Friday, August 28, 2009

Money Isn't Everything

I am a reader of Prof Mankiw's blog and there are times I agree and times I disagree. But today there was a comment that I just down right disagree with, for it is classic elitist. He says:

"the above graph, showing that kids from higher income families get higher average SAT scores. Of course! But so what? This fact tells us nothing about the causal impact of income on test scores...The key omitted variable here is parents' IQ. Smart parents make more money and pass those good genes on to their offspring...."

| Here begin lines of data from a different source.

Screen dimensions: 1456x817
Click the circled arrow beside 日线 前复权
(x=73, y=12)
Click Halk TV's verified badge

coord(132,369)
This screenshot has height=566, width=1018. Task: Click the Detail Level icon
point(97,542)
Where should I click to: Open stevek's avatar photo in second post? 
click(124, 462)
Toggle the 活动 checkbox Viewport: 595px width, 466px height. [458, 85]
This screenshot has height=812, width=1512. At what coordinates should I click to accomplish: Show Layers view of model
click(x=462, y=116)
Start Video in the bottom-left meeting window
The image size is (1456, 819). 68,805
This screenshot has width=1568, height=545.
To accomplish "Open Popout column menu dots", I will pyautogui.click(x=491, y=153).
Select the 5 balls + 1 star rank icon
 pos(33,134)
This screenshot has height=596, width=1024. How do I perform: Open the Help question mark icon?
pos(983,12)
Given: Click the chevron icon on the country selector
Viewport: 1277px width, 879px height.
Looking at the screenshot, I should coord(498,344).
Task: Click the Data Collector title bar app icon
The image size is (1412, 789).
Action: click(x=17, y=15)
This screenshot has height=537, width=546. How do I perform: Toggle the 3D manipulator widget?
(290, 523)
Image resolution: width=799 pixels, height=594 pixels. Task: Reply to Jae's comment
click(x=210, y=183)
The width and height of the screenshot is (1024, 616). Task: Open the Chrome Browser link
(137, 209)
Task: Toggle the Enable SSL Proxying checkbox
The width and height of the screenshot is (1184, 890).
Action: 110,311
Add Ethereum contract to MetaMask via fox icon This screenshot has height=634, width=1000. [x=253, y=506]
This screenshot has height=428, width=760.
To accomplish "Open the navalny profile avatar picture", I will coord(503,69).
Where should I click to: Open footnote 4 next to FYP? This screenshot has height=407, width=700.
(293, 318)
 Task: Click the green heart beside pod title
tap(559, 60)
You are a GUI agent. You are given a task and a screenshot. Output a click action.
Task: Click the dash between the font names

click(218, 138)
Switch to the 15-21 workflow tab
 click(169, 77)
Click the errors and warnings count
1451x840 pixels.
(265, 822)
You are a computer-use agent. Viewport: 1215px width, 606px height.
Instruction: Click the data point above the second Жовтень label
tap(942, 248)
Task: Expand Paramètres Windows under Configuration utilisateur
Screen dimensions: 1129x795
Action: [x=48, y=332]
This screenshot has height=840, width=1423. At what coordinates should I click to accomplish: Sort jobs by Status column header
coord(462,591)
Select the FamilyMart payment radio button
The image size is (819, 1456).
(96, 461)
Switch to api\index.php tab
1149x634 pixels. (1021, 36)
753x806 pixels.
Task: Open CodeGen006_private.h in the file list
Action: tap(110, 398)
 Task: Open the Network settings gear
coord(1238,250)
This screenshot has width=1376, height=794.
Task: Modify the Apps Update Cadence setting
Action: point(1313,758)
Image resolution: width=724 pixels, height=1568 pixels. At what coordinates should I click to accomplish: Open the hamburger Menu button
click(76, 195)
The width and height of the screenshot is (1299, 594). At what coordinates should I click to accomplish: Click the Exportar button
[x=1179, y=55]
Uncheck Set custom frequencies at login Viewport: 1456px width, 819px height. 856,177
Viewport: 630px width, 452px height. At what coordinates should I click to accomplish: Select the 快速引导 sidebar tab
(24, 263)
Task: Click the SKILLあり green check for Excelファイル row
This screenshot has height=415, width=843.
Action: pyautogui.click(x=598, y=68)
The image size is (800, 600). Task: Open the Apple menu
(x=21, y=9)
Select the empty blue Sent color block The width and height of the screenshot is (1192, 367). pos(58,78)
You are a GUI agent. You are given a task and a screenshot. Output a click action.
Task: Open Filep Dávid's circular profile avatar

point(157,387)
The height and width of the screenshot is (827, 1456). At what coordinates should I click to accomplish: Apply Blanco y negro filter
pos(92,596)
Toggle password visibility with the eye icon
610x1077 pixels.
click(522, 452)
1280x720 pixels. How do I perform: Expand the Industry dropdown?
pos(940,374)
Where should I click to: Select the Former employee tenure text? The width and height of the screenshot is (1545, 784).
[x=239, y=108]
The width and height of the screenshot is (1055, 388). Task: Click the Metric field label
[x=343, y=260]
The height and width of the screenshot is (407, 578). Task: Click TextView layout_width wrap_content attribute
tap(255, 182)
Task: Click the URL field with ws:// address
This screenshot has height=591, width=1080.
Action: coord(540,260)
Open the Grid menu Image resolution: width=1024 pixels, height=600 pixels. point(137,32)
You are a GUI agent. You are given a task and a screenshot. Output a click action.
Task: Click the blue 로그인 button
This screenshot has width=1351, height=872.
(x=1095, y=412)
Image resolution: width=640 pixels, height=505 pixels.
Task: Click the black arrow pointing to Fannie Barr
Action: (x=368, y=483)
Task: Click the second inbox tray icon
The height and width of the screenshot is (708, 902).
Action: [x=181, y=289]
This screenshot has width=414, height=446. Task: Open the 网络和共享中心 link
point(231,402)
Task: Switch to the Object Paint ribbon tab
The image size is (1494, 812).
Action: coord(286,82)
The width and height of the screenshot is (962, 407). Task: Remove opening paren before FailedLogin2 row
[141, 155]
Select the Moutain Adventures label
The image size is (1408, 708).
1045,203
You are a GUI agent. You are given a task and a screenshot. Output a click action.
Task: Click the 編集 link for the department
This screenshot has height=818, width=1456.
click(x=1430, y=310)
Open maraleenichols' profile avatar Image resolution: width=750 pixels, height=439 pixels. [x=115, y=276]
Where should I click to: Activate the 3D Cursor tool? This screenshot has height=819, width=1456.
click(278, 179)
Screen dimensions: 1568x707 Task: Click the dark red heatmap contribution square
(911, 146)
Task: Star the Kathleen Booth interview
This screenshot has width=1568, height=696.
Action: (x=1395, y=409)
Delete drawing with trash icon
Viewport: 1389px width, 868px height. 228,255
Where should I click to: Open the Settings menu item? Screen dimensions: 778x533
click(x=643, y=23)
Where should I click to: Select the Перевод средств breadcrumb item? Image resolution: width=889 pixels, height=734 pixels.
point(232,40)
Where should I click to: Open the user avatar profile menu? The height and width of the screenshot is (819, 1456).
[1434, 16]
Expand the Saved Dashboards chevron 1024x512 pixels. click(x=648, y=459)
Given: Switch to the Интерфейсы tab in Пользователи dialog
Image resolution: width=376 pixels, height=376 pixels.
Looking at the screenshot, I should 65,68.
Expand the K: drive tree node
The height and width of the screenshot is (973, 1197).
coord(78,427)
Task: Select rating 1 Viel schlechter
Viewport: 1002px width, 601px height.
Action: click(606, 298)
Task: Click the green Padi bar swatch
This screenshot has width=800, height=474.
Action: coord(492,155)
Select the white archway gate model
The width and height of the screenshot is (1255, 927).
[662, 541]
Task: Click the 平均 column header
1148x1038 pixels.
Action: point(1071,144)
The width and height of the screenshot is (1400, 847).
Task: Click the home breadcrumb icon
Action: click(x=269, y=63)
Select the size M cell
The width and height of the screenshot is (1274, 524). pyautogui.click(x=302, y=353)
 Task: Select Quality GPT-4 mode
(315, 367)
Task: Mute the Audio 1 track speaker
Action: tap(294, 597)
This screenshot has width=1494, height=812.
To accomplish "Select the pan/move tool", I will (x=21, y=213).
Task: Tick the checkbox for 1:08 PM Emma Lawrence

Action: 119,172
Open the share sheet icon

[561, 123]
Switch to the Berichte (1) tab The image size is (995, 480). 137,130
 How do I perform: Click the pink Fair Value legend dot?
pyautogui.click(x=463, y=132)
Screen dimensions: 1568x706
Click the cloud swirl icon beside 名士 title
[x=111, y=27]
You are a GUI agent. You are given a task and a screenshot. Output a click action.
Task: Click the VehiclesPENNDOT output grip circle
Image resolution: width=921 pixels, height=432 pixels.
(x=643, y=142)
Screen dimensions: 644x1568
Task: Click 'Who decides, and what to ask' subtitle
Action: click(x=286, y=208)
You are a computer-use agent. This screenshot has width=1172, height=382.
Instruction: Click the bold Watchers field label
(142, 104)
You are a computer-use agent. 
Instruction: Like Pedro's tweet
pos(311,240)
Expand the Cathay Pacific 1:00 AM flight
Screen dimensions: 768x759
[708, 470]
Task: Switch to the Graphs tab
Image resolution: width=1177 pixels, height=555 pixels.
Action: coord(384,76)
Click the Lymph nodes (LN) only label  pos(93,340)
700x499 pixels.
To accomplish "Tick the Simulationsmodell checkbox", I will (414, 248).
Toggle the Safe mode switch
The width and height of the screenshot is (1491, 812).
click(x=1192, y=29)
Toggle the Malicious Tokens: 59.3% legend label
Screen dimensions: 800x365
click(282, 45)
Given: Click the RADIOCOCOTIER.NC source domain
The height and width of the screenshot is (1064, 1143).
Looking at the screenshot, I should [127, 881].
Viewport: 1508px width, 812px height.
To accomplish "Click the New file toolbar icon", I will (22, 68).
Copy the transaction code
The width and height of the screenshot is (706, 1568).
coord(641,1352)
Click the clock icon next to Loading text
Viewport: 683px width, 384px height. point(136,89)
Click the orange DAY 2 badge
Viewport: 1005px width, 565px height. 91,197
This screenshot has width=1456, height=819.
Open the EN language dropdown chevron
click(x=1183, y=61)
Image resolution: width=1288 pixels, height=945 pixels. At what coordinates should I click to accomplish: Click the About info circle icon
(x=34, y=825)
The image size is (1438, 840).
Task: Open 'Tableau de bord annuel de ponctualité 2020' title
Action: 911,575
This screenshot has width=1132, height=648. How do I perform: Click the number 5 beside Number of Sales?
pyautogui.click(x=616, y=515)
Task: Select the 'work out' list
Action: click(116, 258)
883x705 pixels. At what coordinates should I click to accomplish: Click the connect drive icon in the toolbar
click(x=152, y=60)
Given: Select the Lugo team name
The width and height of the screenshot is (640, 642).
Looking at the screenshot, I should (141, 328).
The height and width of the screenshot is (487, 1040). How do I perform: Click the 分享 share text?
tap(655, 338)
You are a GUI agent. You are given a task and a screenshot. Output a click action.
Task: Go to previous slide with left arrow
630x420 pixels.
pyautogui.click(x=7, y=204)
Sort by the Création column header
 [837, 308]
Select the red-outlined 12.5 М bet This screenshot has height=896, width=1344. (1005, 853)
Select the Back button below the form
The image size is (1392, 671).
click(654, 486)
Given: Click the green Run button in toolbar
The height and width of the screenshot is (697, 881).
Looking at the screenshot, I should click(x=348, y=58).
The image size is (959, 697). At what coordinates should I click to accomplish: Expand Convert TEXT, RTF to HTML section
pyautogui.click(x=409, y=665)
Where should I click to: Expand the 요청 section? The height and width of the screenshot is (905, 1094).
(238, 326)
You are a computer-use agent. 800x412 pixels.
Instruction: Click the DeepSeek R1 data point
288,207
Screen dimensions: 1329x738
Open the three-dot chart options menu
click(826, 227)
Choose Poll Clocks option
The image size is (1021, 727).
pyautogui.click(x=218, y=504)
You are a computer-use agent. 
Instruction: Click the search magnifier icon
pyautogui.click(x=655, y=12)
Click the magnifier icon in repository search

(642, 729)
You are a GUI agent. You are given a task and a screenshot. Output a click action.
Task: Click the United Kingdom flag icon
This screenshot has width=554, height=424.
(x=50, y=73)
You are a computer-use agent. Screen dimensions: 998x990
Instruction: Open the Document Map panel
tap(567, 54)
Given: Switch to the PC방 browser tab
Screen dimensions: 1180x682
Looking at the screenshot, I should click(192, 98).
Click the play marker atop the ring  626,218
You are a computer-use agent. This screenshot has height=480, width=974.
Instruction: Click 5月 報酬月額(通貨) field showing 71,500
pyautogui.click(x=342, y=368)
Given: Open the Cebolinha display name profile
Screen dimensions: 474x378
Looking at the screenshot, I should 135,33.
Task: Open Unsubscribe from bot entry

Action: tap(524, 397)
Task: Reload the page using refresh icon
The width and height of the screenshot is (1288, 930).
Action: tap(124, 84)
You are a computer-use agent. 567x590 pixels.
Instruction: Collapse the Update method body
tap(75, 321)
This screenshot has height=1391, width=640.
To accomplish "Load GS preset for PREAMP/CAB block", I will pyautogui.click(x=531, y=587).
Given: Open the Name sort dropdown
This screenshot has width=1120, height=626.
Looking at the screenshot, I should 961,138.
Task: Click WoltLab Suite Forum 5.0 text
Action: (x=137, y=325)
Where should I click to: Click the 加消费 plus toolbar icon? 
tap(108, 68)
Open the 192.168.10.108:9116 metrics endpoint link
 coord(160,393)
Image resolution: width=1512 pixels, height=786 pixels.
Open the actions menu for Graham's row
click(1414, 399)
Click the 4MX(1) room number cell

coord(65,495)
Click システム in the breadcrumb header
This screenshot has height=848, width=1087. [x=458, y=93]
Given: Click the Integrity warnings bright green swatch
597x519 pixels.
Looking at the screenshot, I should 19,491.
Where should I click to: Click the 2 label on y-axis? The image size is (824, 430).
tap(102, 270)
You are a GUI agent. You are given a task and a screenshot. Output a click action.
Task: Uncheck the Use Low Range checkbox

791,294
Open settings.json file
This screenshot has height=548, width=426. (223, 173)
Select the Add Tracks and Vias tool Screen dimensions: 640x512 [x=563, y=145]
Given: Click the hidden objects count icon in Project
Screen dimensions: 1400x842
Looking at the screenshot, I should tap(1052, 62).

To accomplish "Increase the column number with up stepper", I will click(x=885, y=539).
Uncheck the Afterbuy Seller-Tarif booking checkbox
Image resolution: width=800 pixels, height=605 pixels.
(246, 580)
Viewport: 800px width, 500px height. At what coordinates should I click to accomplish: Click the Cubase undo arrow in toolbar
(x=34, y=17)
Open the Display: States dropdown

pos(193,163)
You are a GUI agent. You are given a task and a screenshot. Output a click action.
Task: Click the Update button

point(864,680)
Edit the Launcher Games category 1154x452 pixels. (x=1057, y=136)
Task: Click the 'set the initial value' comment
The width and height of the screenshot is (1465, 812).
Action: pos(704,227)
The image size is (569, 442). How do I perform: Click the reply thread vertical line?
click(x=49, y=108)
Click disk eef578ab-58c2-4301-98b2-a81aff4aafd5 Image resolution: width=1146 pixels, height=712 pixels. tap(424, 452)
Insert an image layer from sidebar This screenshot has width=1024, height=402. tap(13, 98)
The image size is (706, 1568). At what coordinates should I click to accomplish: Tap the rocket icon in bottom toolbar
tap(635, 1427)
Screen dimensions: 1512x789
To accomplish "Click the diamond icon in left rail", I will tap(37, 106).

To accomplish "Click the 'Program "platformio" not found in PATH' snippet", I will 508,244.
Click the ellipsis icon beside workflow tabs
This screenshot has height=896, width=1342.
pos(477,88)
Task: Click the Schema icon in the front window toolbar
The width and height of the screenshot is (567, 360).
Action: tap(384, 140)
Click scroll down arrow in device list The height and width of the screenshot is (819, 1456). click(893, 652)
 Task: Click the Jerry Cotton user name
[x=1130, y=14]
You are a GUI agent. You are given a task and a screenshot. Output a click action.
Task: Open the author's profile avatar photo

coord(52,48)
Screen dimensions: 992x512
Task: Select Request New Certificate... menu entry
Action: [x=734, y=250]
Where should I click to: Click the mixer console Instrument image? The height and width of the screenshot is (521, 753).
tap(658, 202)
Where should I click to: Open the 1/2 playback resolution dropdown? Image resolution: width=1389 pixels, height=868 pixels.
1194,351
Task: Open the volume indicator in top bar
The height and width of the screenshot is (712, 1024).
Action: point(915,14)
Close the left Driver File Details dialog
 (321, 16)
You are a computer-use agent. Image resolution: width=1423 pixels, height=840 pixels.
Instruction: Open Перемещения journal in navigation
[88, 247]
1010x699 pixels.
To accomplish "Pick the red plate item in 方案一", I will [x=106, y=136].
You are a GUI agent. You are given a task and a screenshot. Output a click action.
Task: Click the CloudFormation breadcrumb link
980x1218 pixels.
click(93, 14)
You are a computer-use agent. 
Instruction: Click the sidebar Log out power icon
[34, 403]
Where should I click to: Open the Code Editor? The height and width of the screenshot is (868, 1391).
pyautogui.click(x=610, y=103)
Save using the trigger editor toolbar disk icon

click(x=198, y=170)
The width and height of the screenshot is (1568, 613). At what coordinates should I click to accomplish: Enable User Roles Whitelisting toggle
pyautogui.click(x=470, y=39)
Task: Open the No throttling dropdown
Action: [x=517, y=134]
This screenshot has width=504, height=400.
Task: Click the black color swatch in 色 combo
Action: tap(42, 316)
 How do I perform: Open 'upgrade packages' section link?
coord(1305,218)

As to the above statement I disagree, I strongly disagree. Having been involved in the early days of the MIT Minority Student program, "MITES", in the summer of 1974, and having taken on many of the students from that program over the years, having seen their careers, grow and succeed. having gone to their weddings, attended the funerals of their parents, I saw in them the same challenges that I had going to school in New York City fifty years ago where I was denied admission to Columbia University because I was a Catholic. These minority students came from poor homes, and their parent were poor not because as Professor Mankiw alleges they were dumb. They were poor because of circumstance. When I was at MIT, not Harvard, we had many first generation students, and the typical SAT score was 1500 or higher. That was when 1500 was a real hard number to get. And yest they were 800 Math and 700 Verbal.

Thus Prof Mankiw's allegation that only smart people make money and thus that is why there is a correlation, one misses the point that many smart people have dumb offspring, the list is too long to even mention, and many more poor people have very smart children! If Professor Mankiw had a little experience in genetics, alas my day job, he would better understand the emptiness of his allegation.

As to my students, many were immigrants, many from single parent families, and where are they today. Physicians, running their own international businesses, and major investment bankers in South Africa, a real challenge. I am proud of those students, and we stay close. What characterizes all of them is that they went into business, with the exception of the physicians, and they created jobs for many thousands of others. They did not hide in the halls of academia. According to Prof Mankiw they should never had even had the chance. Pity they went to MIT, did get the chance, and are giving back to many by creating jobs, the only way to truly create value.